A remoção de aproximadamente 500 toneladas de material inservível, encontradas pela Prefeitura de Mogi das Cruzes em um terreno de 20 mil metros quadrados, localizado na rua Carlos Barattino, no Mogilar, levará pelo menos uma semana para ser concluída.
A administração municipal chegou ao local, na última quinta-feira, por meio de denúncias registradas pela população.
Após vistoria realizada por uma força-tarefa, formada pelas Secretarias Municipais de Segurança, Saúde, Serviços Urbanos e do Verde e Meio Ambiente, além dos Departamentos de Fiscalização de Posturas e da Vigilância Sanitária, foi identificada uma situação de risco à saúde pública e a ocorrência de crime contra o meio ambiente. Isso porque, no terreno, considerado área de preservação ambiental, foi encontrada uma grande quantidade de lixo, resultante de atividades de reciclagem irregular, além de mato alto e entulho.

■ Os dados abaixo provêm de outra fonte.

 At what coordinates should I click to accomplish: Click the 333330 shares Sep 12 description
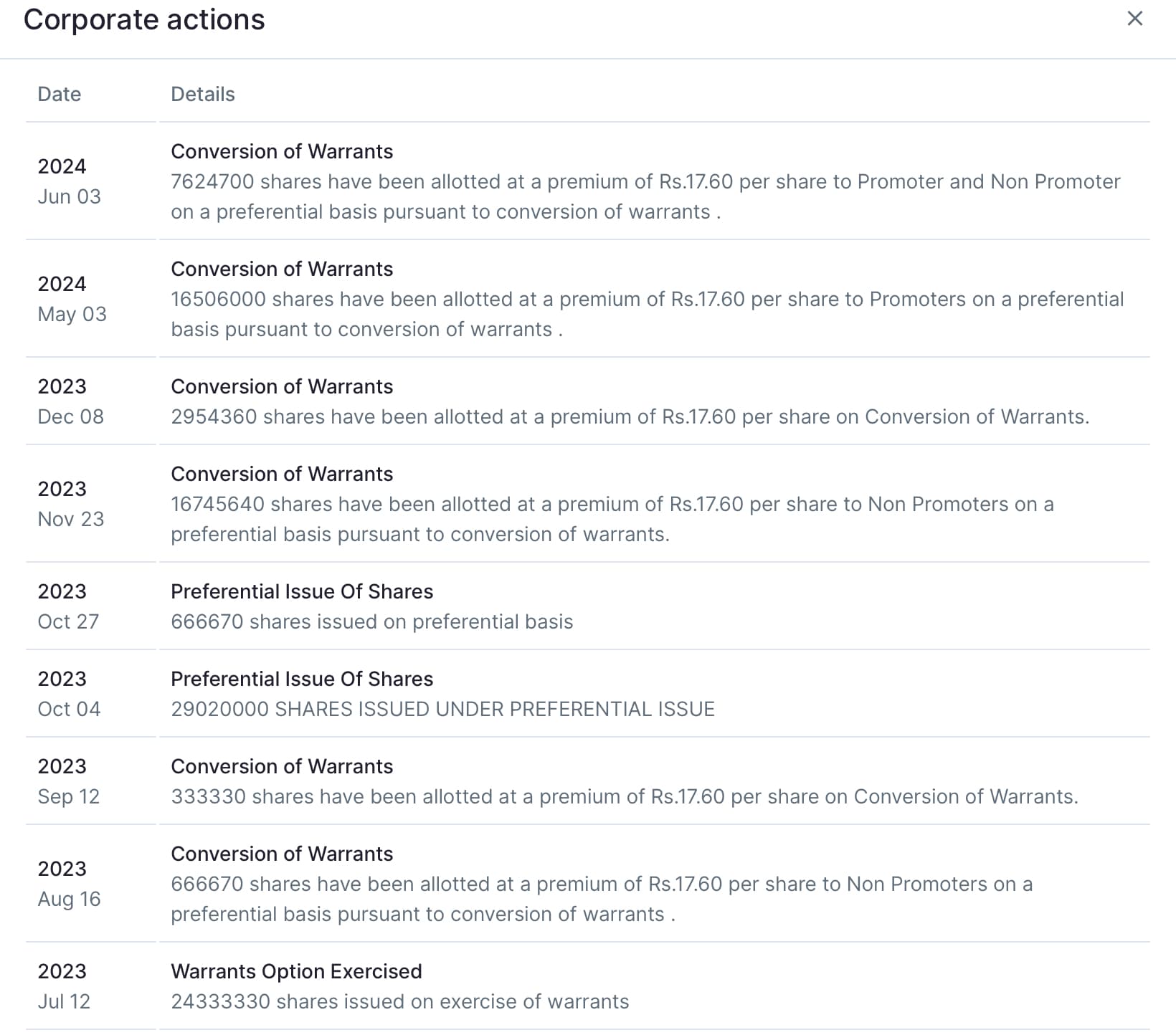tap(625, 796)
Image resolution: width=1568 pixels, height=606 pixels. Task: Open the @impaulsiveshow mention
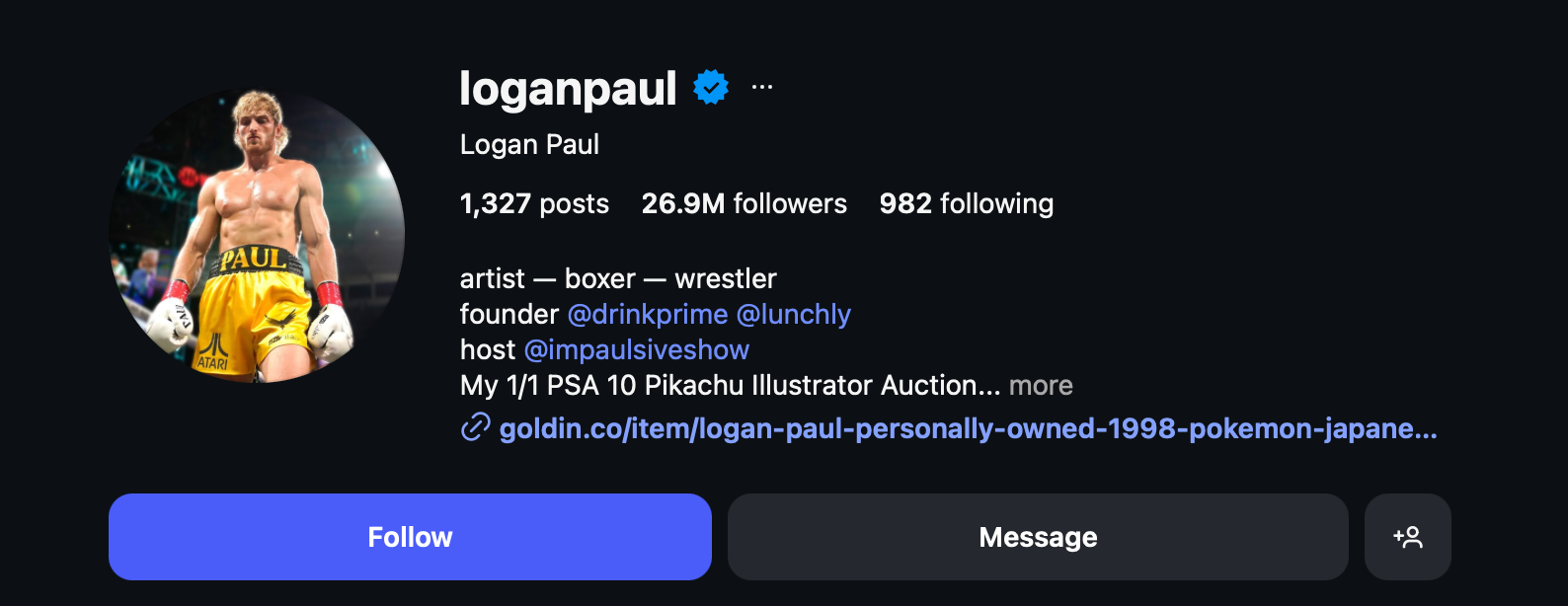637,349
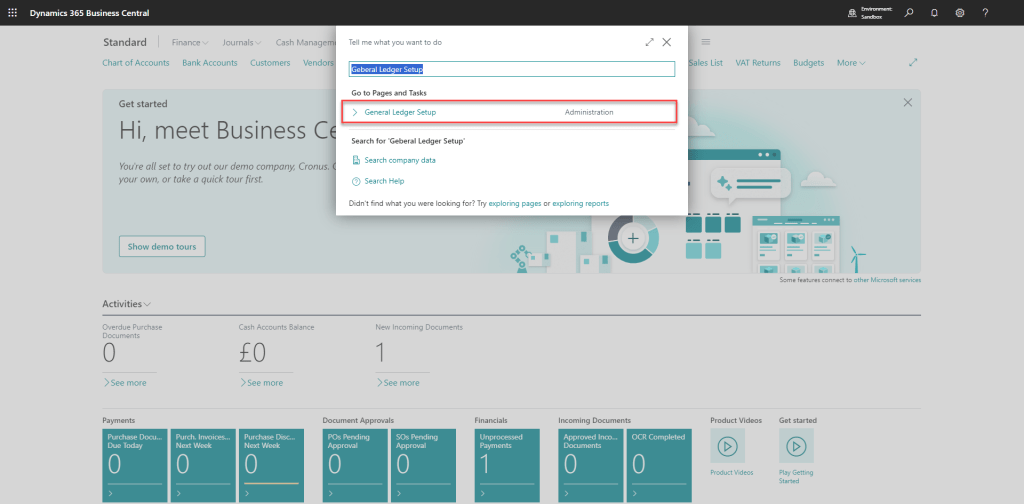Click the search magnifier icon in header
Viewport: 1024px width, 504px height.
(908, 12)
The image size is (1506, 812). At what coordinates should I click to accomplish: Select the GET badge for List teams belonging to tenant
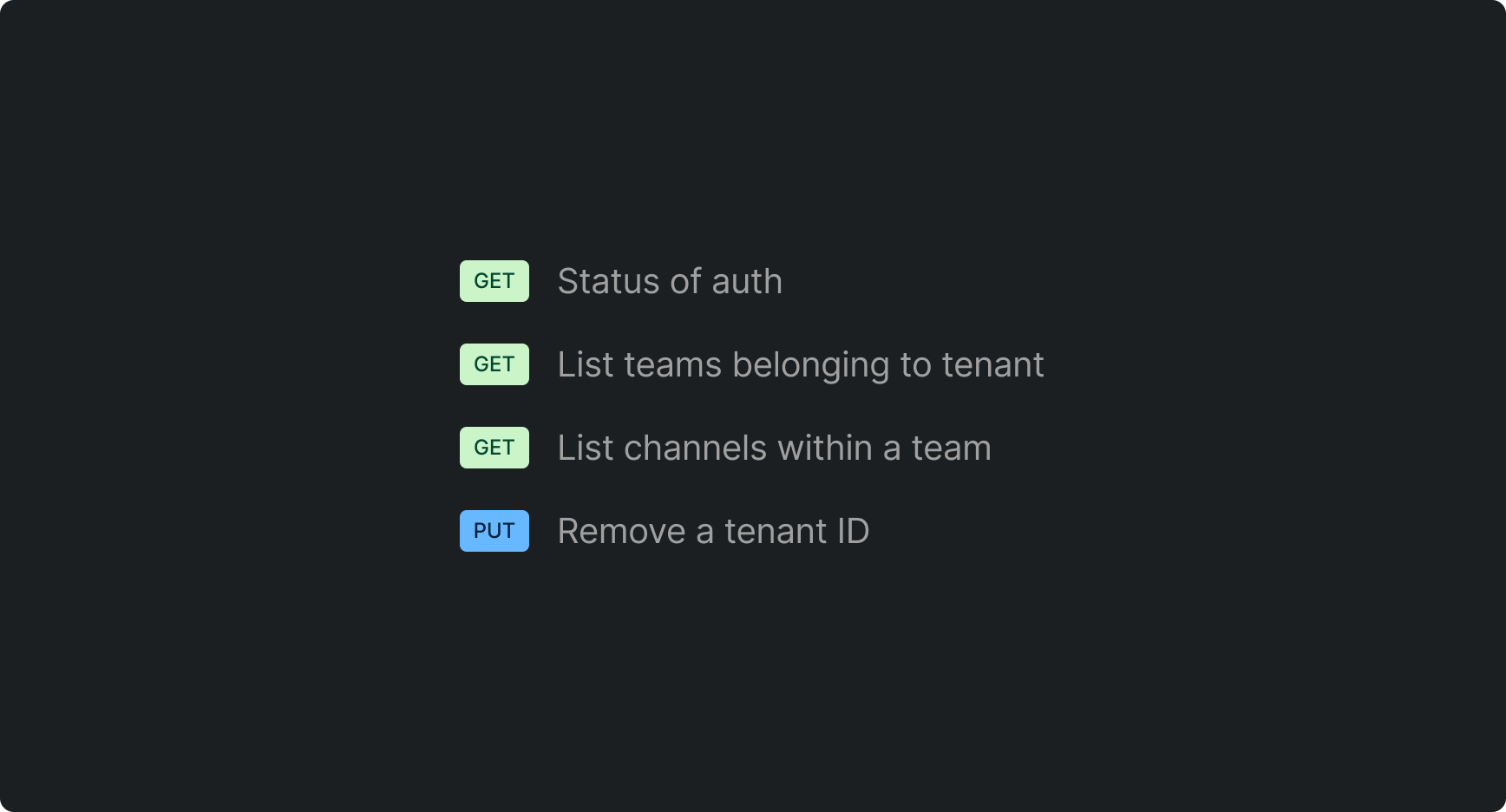coord(494,363)
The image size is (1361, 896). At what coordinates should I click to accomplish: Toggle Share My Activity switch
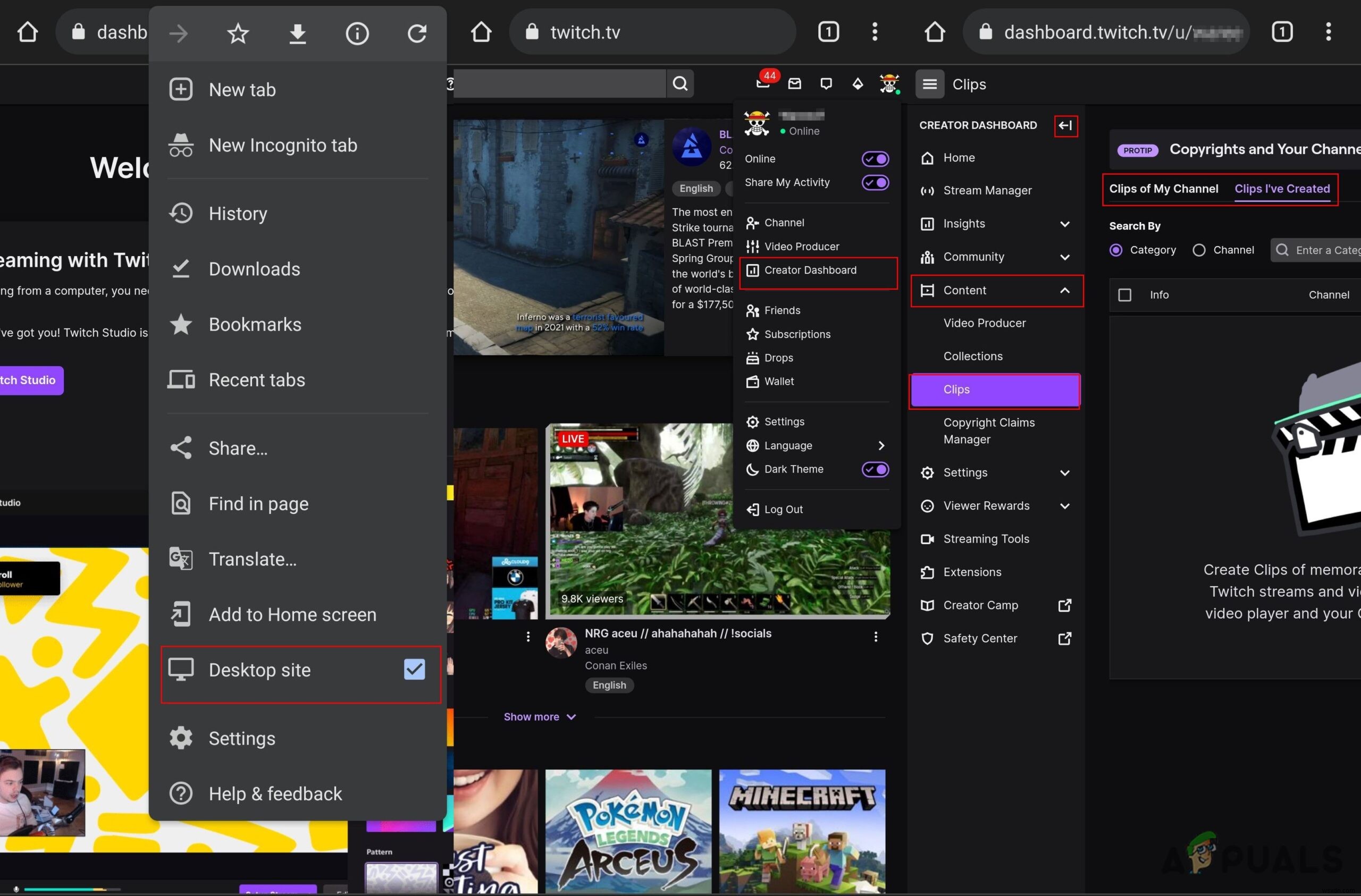[x=874, y=182]
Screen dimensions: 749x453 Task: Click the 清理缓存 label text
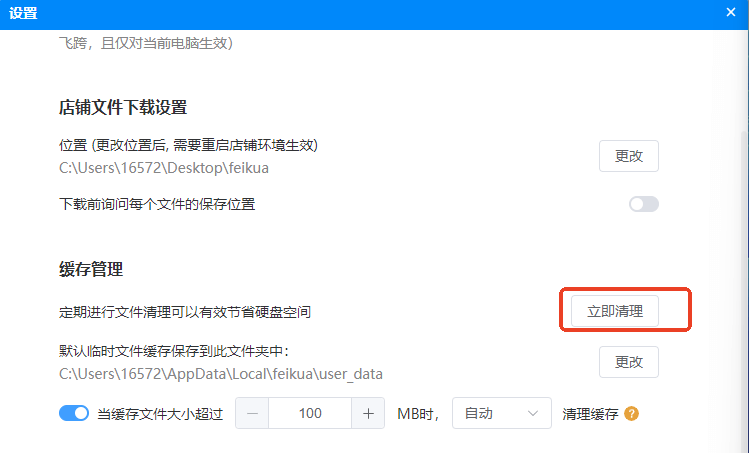click(x=589, y=413)
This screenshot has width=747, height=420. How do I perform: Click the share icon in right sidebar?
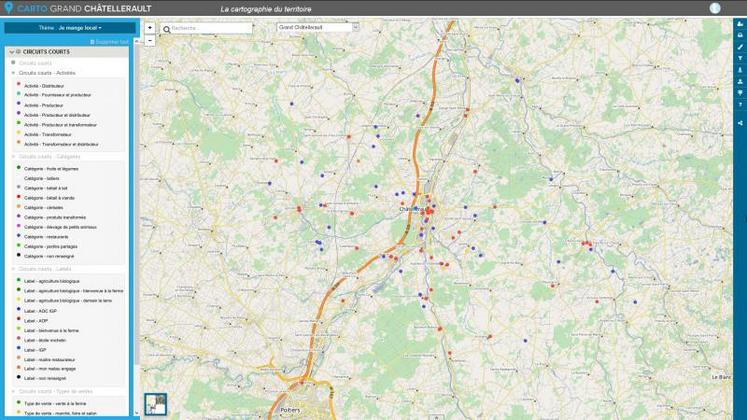click(740, 123)
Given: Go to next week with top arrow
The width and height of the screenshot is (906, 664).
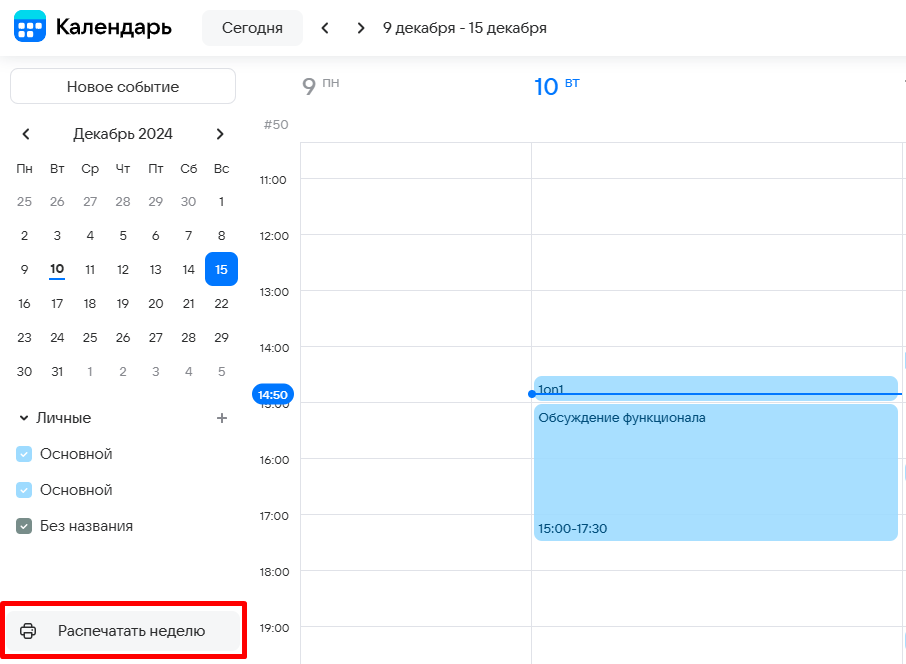Looking at the screenshot, I should [360, 28].

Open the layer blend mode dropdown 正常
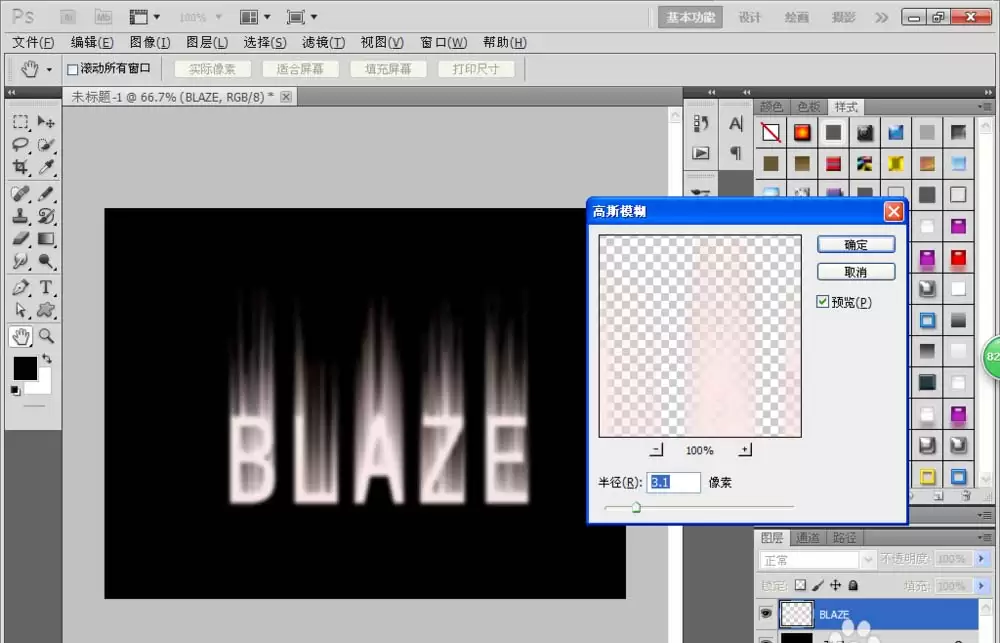(x=816, y=560)
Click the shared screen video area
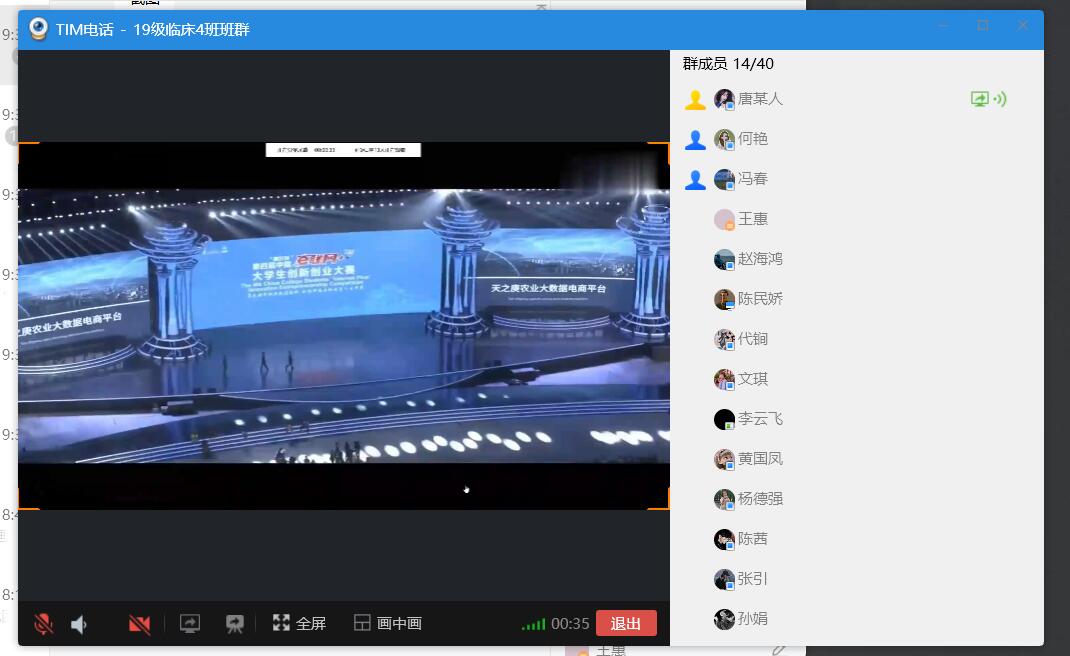Viewport: 1070px width, 656px height. 343,325
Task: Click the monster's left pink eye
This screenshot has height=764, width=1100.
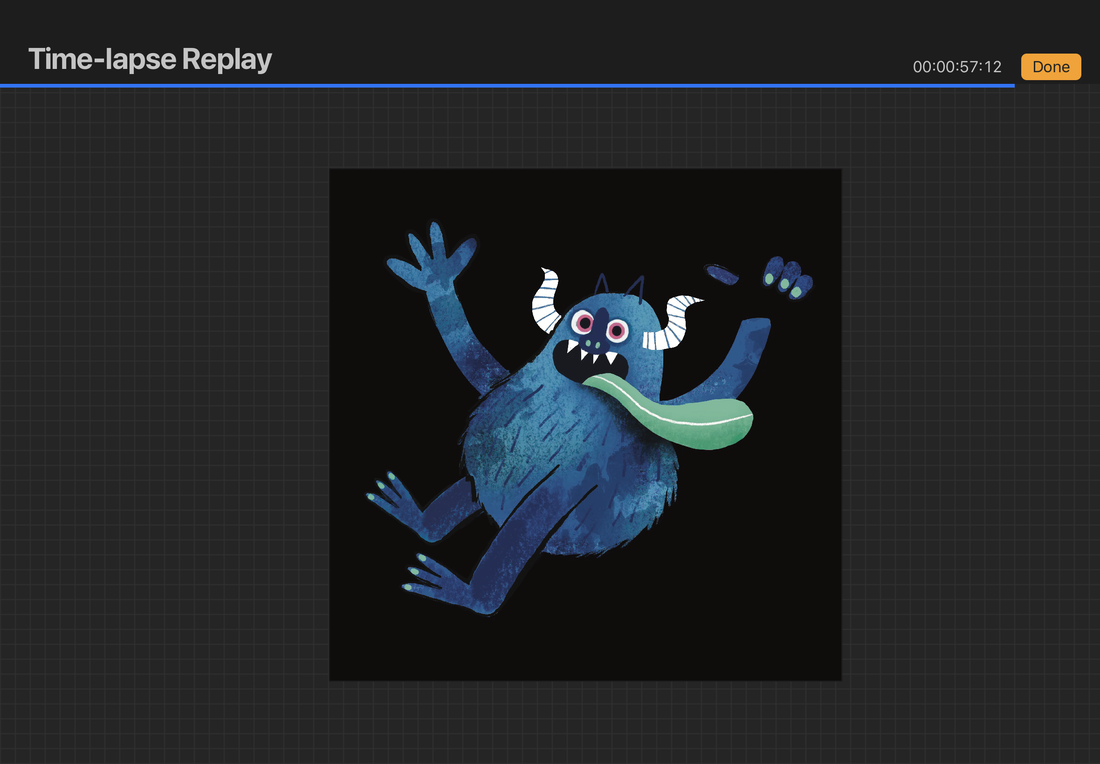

De acordo com o secretário municipal de Segurança Pública, Eli Nepomuceno, a situação encontrada é pior do que se imaginava. "Tivemos denúncias de pessoas que se preocuparam com os riscos à saúde, em função da água que estava sendo acumulada nos carros alegóricos deixados aqui pelas escolas de samba, e que poderia contribuir para a proliferação do mosquito Aedes aegypti. No entanto, ao fiscalizarmos, vimos que esse, apesar de grave, era o menor dos problemas", disse.
Nepomuceno ressaltou ainda que todas as medidas necessárias, para que o problema fosse solucionado, foram adotadas pela administração municipal. "Determinamos que as escolas de samba retirassem os carros alegóricos, deixados aqui, e que a empresa responsável pelos brinquedos do parque de diversão também removessem suas estruturas. Já os responsáveis pela reciclagem irregular foram intimados a interromperem a prática, imediatamente. Além disso, a Universidade de São Paulo (USP), proprietária da área, será notificada para que adote as providências para a resolução das situações de risco. Da mesma forma, informamos a Companhia Ambiental do Estado de São Paulo (Cetesb) sobre a possibilidade de crime ambiental", comentou.
Procurada pela reportagem, a USP informou que "o imóvel em questão é oriundo de herança 'vacante', não registrado, devido a exigências cartorárias e que atualmente está no âmbito da Procuradoria da USP, decorrente de Ação de Usucapião, acionada pela Rádio Metropolitana", concluiu a universidade.